Что мы знаем о Лиле, которой исполнилось тогда лишь двадцать два года? «Маленькая девушка с внимательными глазами и выпуклым лбом, – напишет о ней Волошин. – Была хрома от рождения и с детства привыкла считать себя уродом». До квартиры на 7-й линии жила с матерью, старшим братом и сестрой сначала на Малом проспекте (В.О., Малый пр., 15), потом на 6-й линии (6-я линия, 41). Покойный отец ее был учителем чистописания, мать – акушеркой. Брат, который страдал падучей, в детстве заставлял Лилю просить милостыню, хотя полученные монеты выбрасывал: «стыдно было» ему, дворянину. Сестра же требовала, чтобы ей приносили в жертву самое любимое, и они сжигали игрушки. Когда нечего было жечь, бросили в печь щенка, взрослые едва вытащили его. У Лили был костный туберкулез, осталась хромой на всю жизнь. Брат и сестра, смеясь, отламывали ноги у ее кукол: «Раз ты хромая, у тебя должны быть хромые игрушки». Долгие годы Лиля не вставала с постели, в тринадцать ее изнасилует любовник матери. Изувеченная, жуткая жизнь. Но гимназию окончит с медалью, а стихи начнет писать как раз с тринадцати. О них высоко отзовется потом Цветаева: «В этой молодой школьной девушке жил нескромный, нешкольный, жестокий дар, который не только не хромал, а, как Пегас, земли не знал». Так считал и Волошин. Но именно стихи ее и отвергнет редактор только что созданного журнала «Аполлон» и друг, как помним, Гумилева Сергей Маковский. Он считал, что если и «пускать» на страницы изысканного «Аполлона» женщин, то только уж светских дам – как бы равных журналу. Тогда-то и явилась миру Черубина де Габриак – самая громкая авантюра Серебряного века!..
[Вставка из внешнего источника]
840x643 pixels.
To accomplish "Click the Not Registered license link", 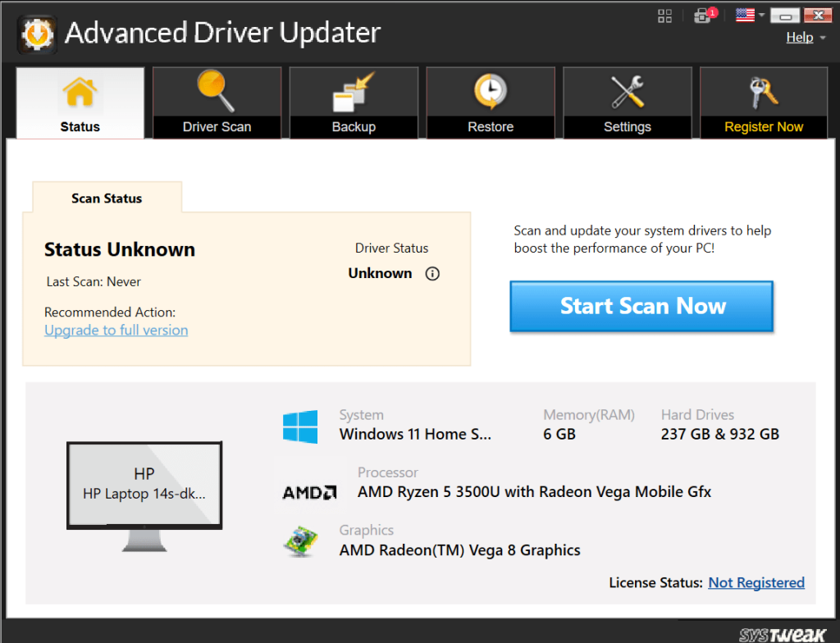I will coord(756,582).
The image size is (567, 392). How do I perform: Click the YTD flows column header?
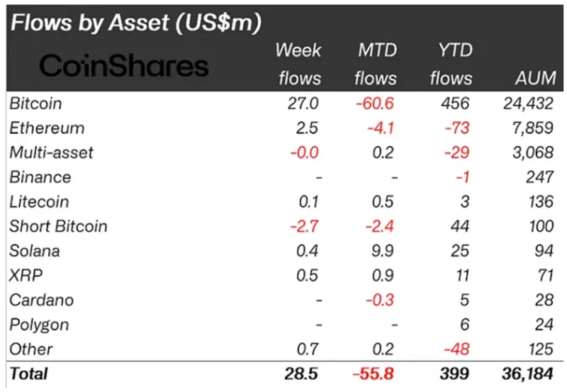pos(451,64)
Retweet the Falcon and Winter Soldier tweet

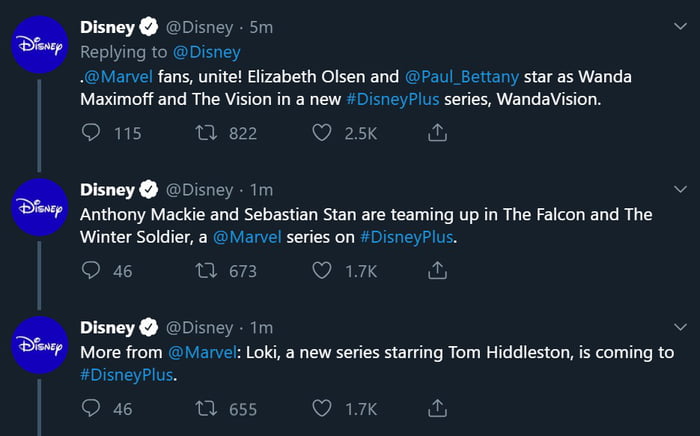pos(206,270)
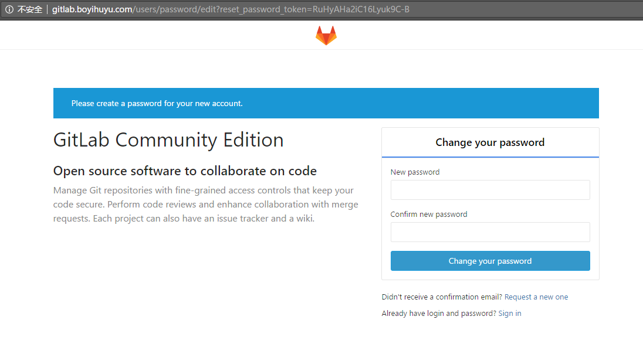Open the Request a new one link
This screenshot has height=364, width=643.
point(536,297)
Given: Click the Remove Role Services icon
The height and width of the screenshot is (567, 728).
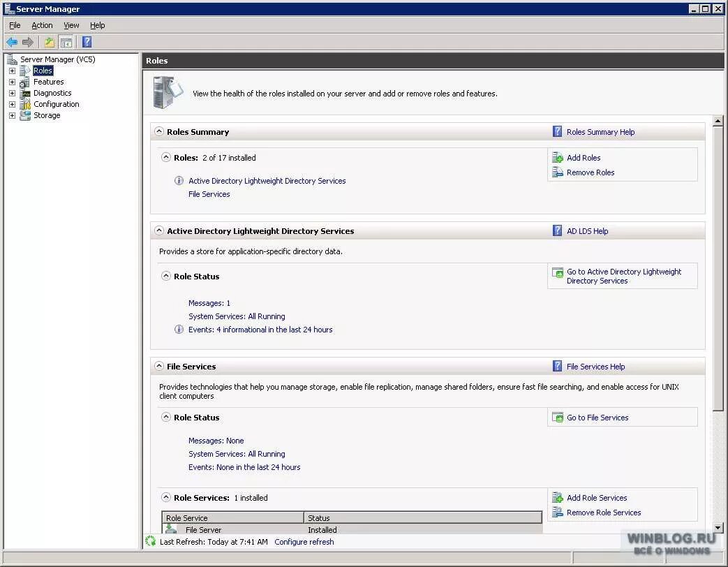Looking at the screenshot, I should point(558,513).
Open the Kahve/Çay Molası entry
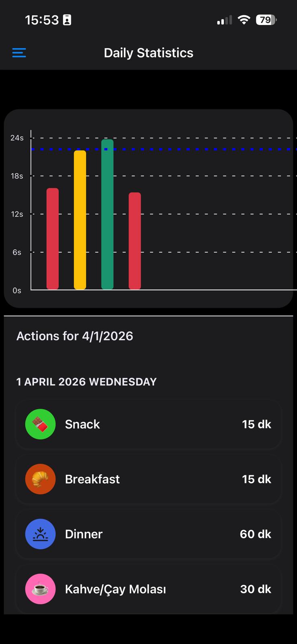This screenshot has height=644, width=297. [148, 589]
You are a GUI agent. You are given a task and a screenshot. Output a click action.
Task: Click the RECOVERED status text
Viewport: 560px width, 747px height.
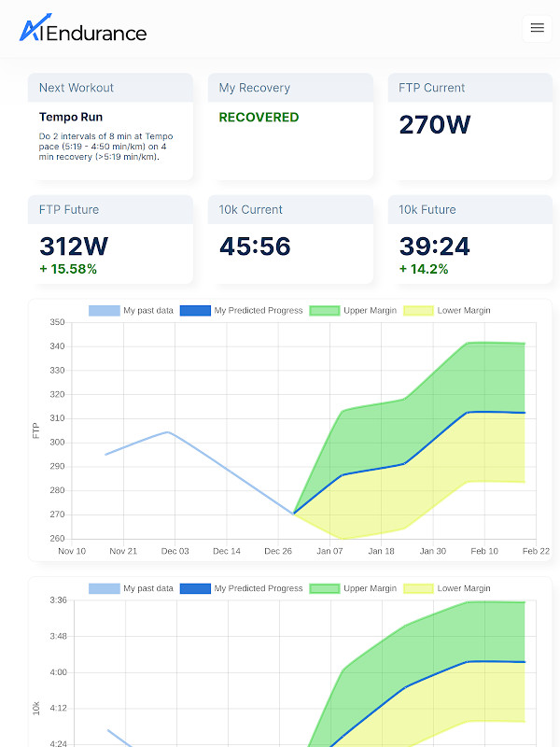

«Пур эпате ле буржуа», – любил повторять Макс, что по-русски означало: «чтобы эпатировать мещан». Мистификация с Черубиной и есть эпатаж. Свои «мистификации» Волошин не бросит и после Черубины, и после дуэли из-за нее. Будет потом умолять юную Цветаеву печатать стихи о России «от лица какого-нибудь… ну, хоть Петухова». «Ты увидишь, – горячечно будет бормотать, – как их через десять дней вся Москва и весь Петербург будут знать наизусть. Брюсов напишет статью. Яблоновский напишет статью. А я напишу предисловие… Как это будет чудесно! Тебя – Брюсов… будет колоть стихами Петухова: “Вот, если бы г-жа Цветаева, вместо того чтобы воспевать собственные зеленые глаза, обратилась к родимым зеленым полям, как г. Петухов, которому тоже семнадцать лет”…» Марина, к счастью, не согласится, как пишет – из-за врожденной честности. А может, не согласится и потому, что Дмитриева до нее не устояла – согласилась…
Словом, однажды в «Аполлон» пришло письмо, подписанное буквой «Ч». «На сургучной печати девиз: “Горе побежденным!”» В стихах таинственная незнакомка как бы проговаривалась и о «своей пленительной внешности, и о своей участи – загадочной и печальной, – вспоминал Маковский. – Адреса для ответа не было, но вскоре сама поэтесса позвонила по телефону. Голос у нее оказался удивительным: никогда… не слышал я более обвораживающего голоса…» В письмах сообщала, что у нее «бронзовые кудри», называла себя «инфантой», говорила, что прихрамывает, «как и полагается колдуньям». Анненский, Вячеслав Иванов, Волошин, Кузмин, Гумилев – вся редакция решает: стихи печатать. Когда же «открылось», что Черубина – испанка, что ей восемнадцать лет, что отец у нее деспот, а духовник – строгий иезуит, чуть ли не вся редакция заочно влюбилась в нее. С особым азартом восхищался Черубиной Волошин. «Мы, – продолжает Маковский, – недоумевали: кто она? почему так прячется? когда же, наконец, зайдет в редакцию?.. Я ждал с нетерпением часа, когда – раз, а то и два в день – она вызывала меня по телефону… И было несколько писем от нее, которые я знал наизусть…» Словом, Маковский «влюбился в нее по уши, – пишет Гюнтер. – Гумилев клялся, что покорит ее». Ей посылали корректуры с золотым обрезом и корзины роз. Художник Сомов предлагал ездить к ней на Острова с повязкой на глазах, чтобы рисовать ее портрет. «Где собирались трое, речь заходила только о ней». Потом и литературный Петербург раскололся: за и против. Желчный Буренин из «Нового Времени» обзывал ее в статьях «Акулиной де Писаньяк». Но особенно злобствовала хромая поэтесса Лиля Дмитриева, у которой к вечернему чаю часто собирались «аполлоновцы». Она говорила даже, что, наверно, Черубина очень уж безобразна, иначе давно показалась бы почитателям…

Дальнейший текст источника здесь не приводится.